Besides, from the word cloud of the messages as shown below, the word ‘stomach’ becomes very frequent on May 19th while its frequency is very low on May 18th (See the distribution below). From the further check in the text, ‘stomach’ indicated the ‘stomach ache’ in the messages (See the sample text below). And I found that the word like ‘diarrhea’, ‘pneumonia’ has already started on May 19th but they are widely used on May 20th, that’s why they didn’t appear on the word cloud until May 20th(See the word cloud below).
Yqwu WordCloud.png  Yqwu stomach distribution.png
Yqwu stomachache.png
Sample of Messages with text 'stomach'
From the reasoning above, we can infer that people near the river sides drink the water from the river polluted by the pathogen which leads to this epidemic spread so that people along the riverside collectively had the stomach-related symptoms mentioned above. Thus, the infection in the third outbreak is transmitted by water.

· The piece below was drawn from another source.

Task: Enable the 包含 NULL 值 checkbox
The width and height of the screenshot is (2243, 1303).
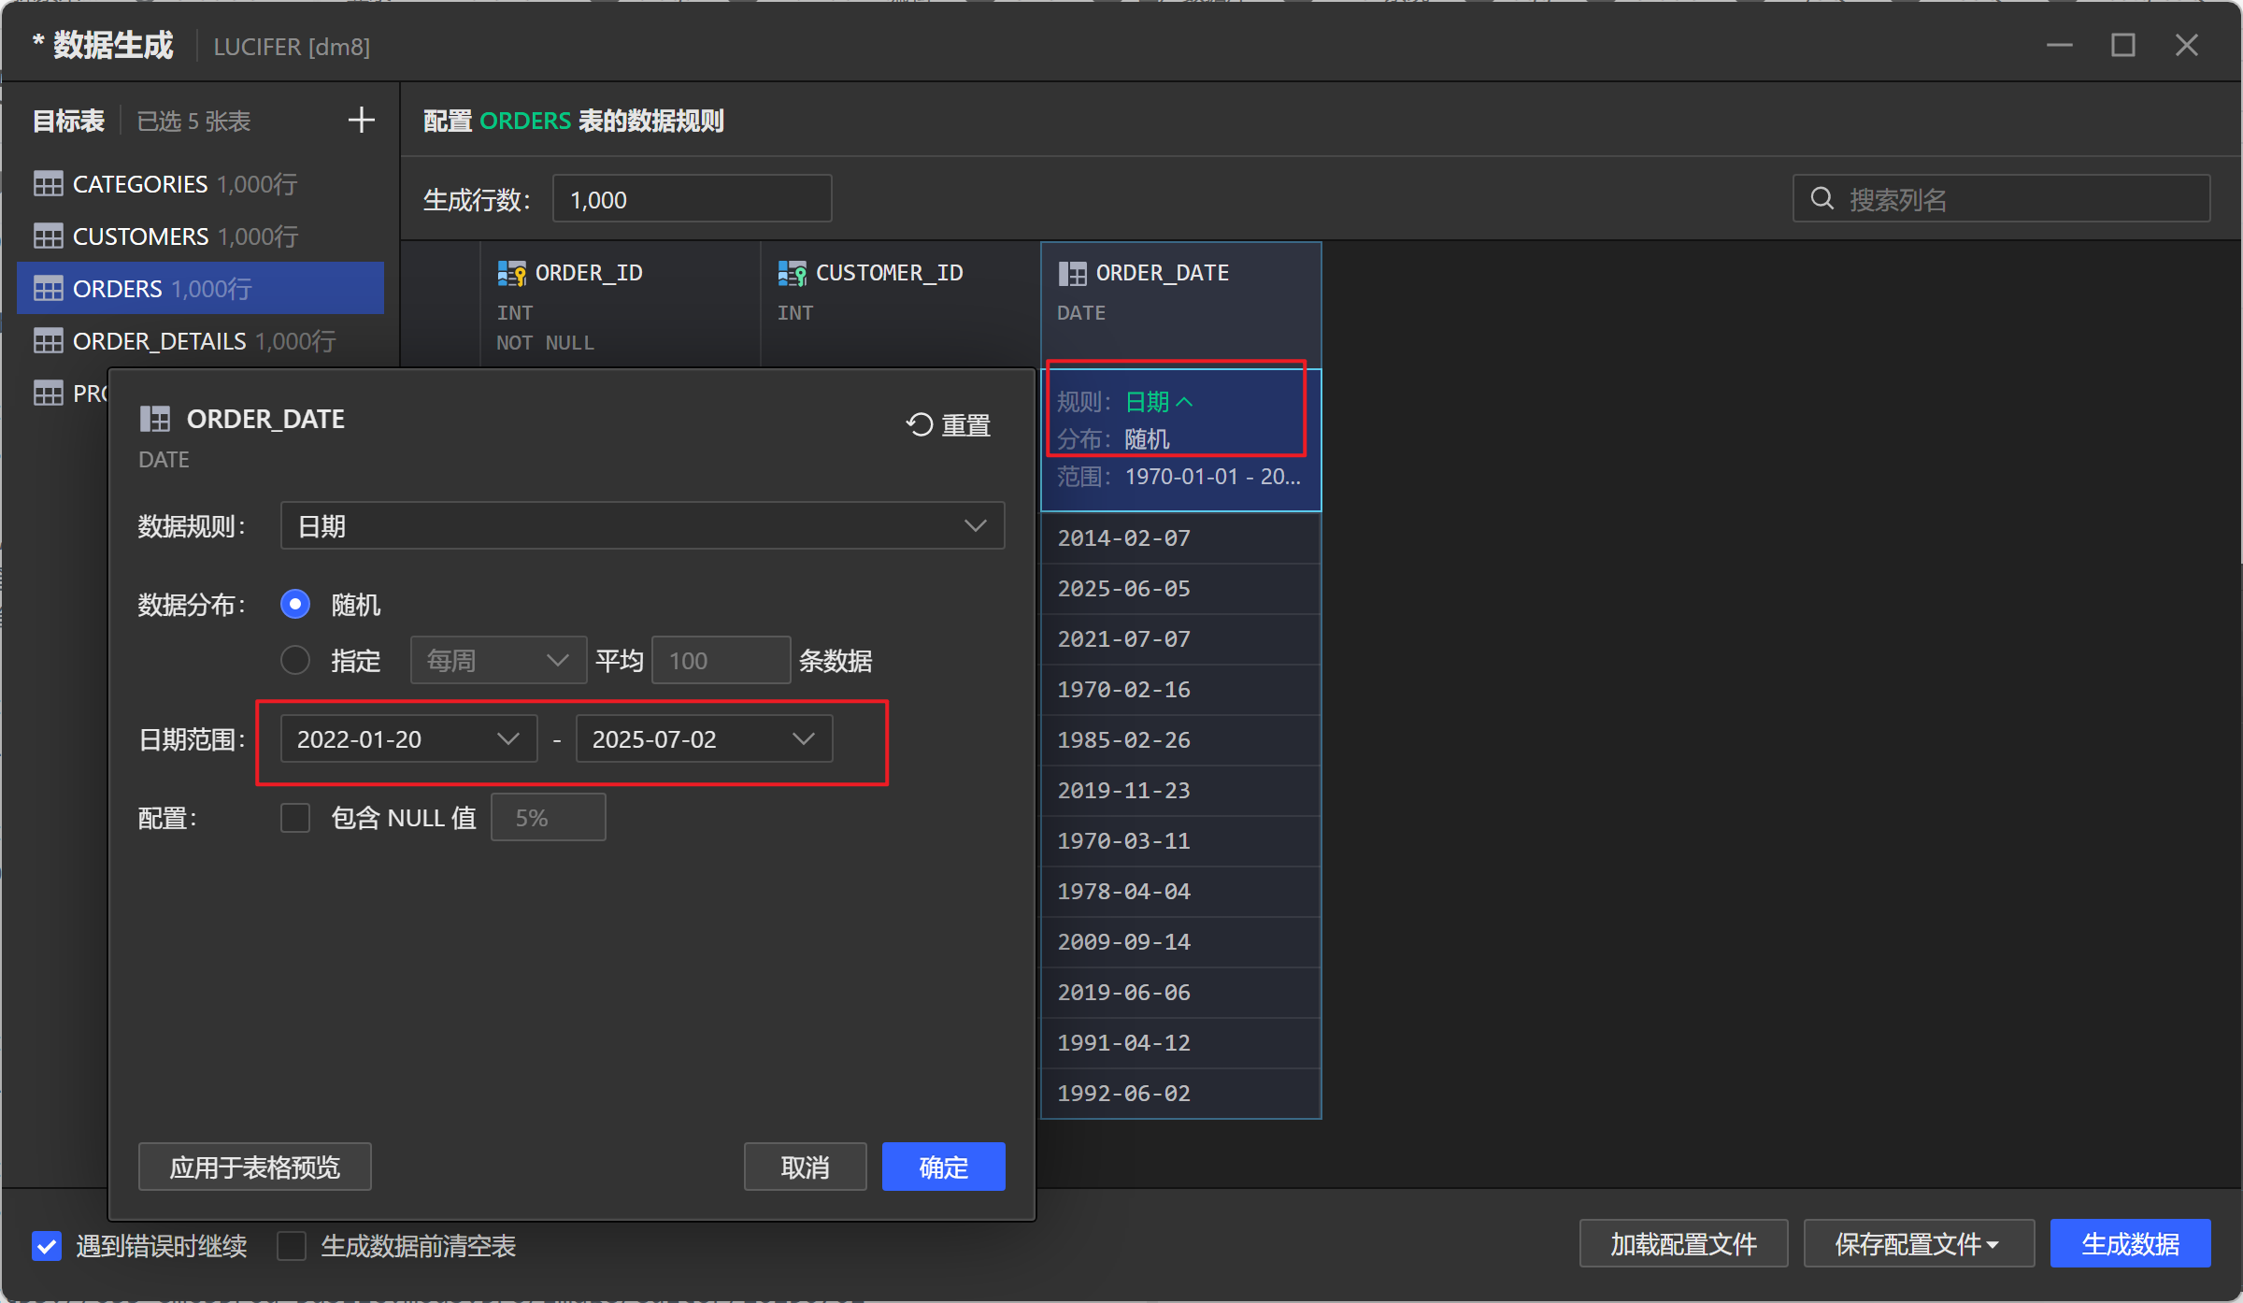Action: pos(294,816)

Overall, we can conclude that the infection is transmitted by wind, by water and person-to-person from the reasoning of all these three outbreaks above. However, there may be many other factors directly affecting the observed patterns mentioned above, which can lead to the wrong conclusions and needs further discussion and investigation.

#2.2 Is the outbreak contained? Is it necessary for emergency management personnel to deploy treatment resources outside the affected area? Explain your reasoning. (Please limit your answer to ten images and 1000 words. )
Conclusions: The outbreak hasn’t been contained and it’s still necessary for emergency management personnel to deploy treatment resources outside the affected area.
From the distribution of flu-related messages below, we can see that although the flu-related messages drop from 10750 (May 19th) to 9194 (May 20th), by 14.5%, the number is still much higher than May 17th and before the epidemic outbreak.
Yqwu contained or not.png
In addition, on May 20th, although the hourly messages level is stable, there are still half of the hourly messages higher than the average hourly level, especially on 2AM-3AM and 5AM-6AM, whose levels are even higher than the average hourly level on May 19th.
With the help of Tabulate in JMP Pro, the number of post messages for each user during May 18th to May 20th can be derived as shown below. From the perspective of new report cases, 5131 users didn’t post the microblog on May 18th and May 19th but post on May 20th, which reflects these 5131 users are the new report cases on May 20th. So many new report cases on May 20th illustrates that the epidemic hasn’t been contained at all on May 20th.
Yqwu tabulate.png
Number of post flu-related messages for each user from May 18th to May 20th
Therefore, it is concluded that it is still necessary for emergency management personnel to deploy treatment resources outside the affected area before the reported illness decreased to a specific acceptable level, since the regional spread of the outbreak is not contained.